TEXT BLOCK:
-- start --
After his release, he went to Brazil but was deported back to his native Colombia for unknown crimes. He began to live a transient lifestyle until 1974. Outside a school in Barranquilla, he saw a nine-year-old girl he found particularly attractive. After some convincing, he lured her away to a secluded area, raped her, and strangled her. He was caught the next day after returning to the scene to retrieve some items he had left beside the body.
He was sent to Colombia’s Gorgona prison for thirty years. Though the island prison was notorious for its hellish conditions, Camargo, still as cunning as ever, studied ocean currents and escaped in late September of 1984¾something that had been considered impossible by guards. He was later falsely reported to be dead.
Camargo settled in Quevedo, Ecuador, and began targeting lower-class girls by disguising himself as a harmless figure such as a pastor or beggar. In a short time, he killed fifty-four girls and made a living selling the belongings he took from them. He began to mutilate and eviscerate his victims, even taking out their hearts, which he called the “organ of love.”

In 1986, he killed nine-year-old Elizabeth Telpes in Quito. This time, instead of stealing jewelry or other valuables, Camargo fled the scene with her blood-stained clothing. When two policemen saw him behaving erratically, they asked to check his bag and found not only Elizabeth’s dress but also the child’s severed clitoris.
Police took him to Guayaquil, where Camargo claimed his name was Manuel Bulgarin Solis until María Alexandra Vélez, who escaped an attack from Camargo and is believed to have been his only survivor, ultimately identified him. On May 31, 1986, he confessed to the crimes and, in 1989, was sentenced to sixteen years, Ecuador’s maximum sentence for murder at the time, in Quito’s Garcia Moreno prison.

On November 13, 1994, a 29-year-old inmate named Giovanny Arcesio Noguera Jaramillo entered Camargo’s cell, ordered him to drop to his knees, and stabbed him eight times. He had planned to take Camargo’s head, but his weapon was unable to cut through the tissue and bones of his neck. Unable to decapitate him, Noguera instead settled for Camargo’s ear, which he sliced off and took with him.
When the guards came, Noguera proudly showed off his trophy. His aunt, as it turned out, had been one of Daniel Camargo’s countless victims. In killing Camargo, Noguera had managed to avenge her.

Camargo was buried in a mass grave in Quito’s El Batán cemetery.
-- end --
TASK GOAL: Please reproduce verbatim everything in the text about Daniel Camargo from "Camargo settled in" down to "child’s severed clitoris.".

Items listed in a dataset
-- start --
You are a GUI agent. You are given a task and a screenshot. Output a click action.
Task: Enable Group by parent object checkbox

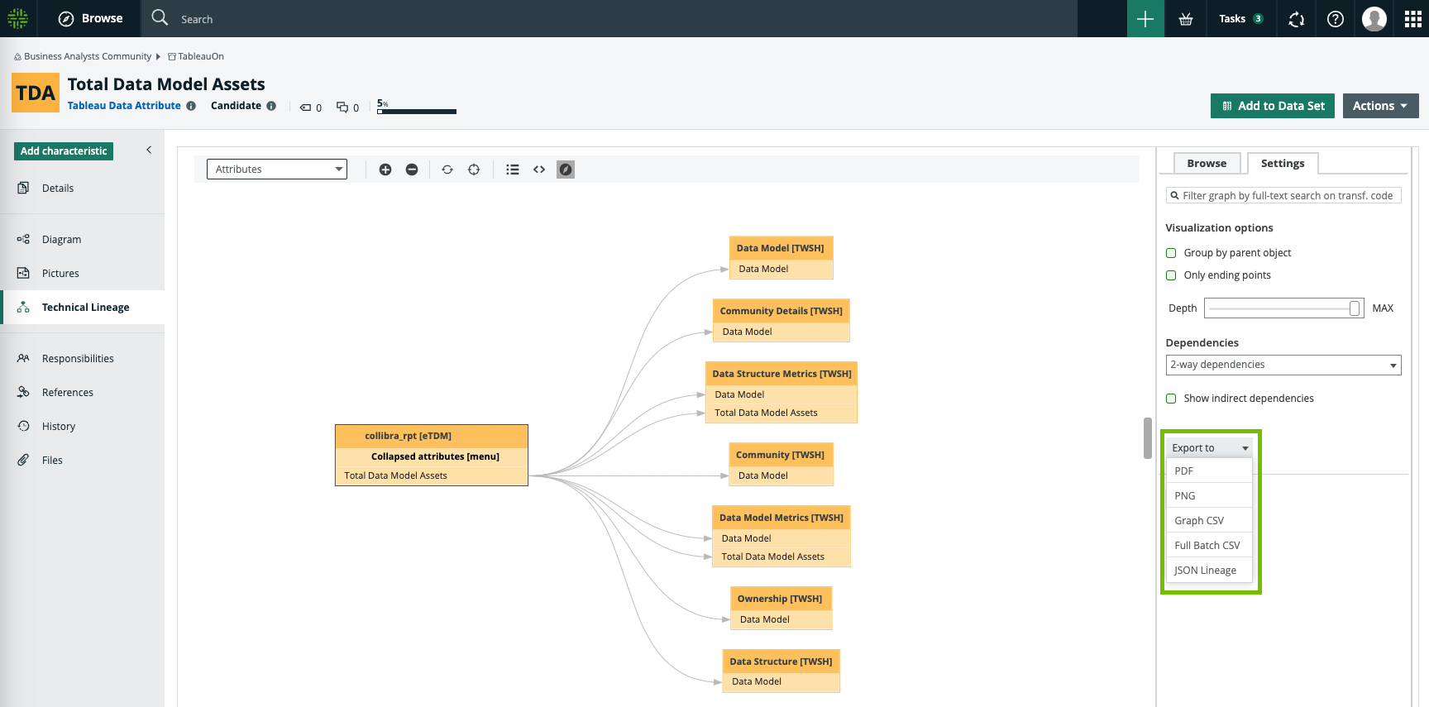click(x=1171, y=253)
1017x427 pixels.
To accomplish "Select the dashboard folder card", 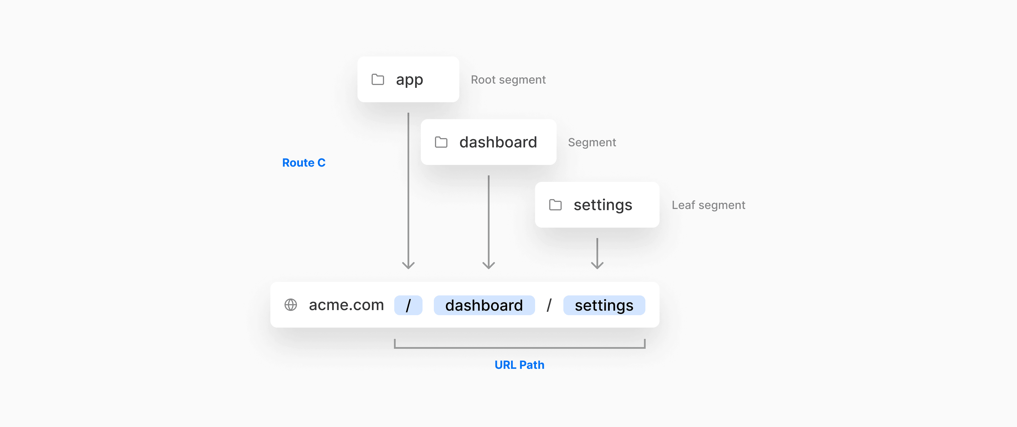I will pos(488,142).
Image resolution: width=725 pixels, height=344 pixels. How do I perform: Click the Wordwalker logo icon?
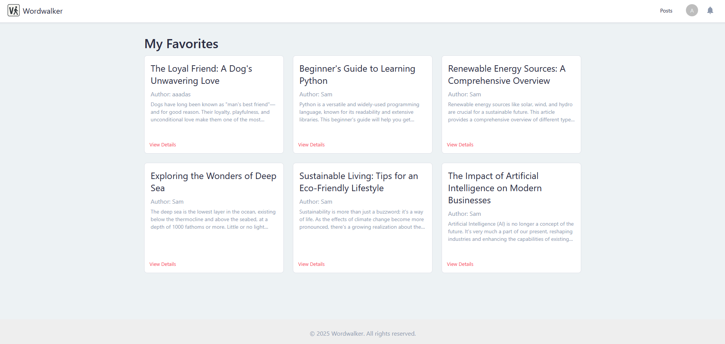(14, 11)
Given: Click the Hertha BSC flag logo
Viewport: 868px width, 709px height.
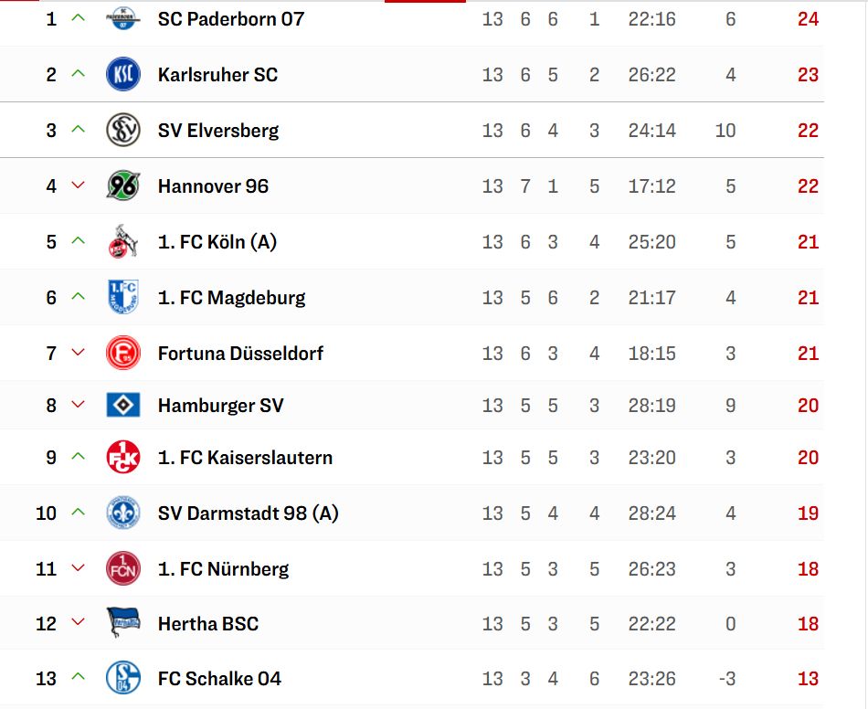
-- end --
SOLUTION TO THIS TASK:
Camargo settled in Quevedo, Ecuador, and began targeting lower-class girls by disguising himself as a harmless figure such as a pastor or beggar. In a short time, he killed fifty-four girls and made a living selling the belongings he took from them. He began to mutilate and eviscerate his victims, even taking out their hearts, which he called the “organ of love.”

In 1986, he killed nine-year-old Elizabeth Telpes in Quito. This time, instead of stealing jewelry or other valuables, Camargo fled the scene with her blood-stained clothing. When two policemen saw him behaving erratically, they asked to check his bag and found not only Elizabeth’s dress but also the child’s severed clitoris.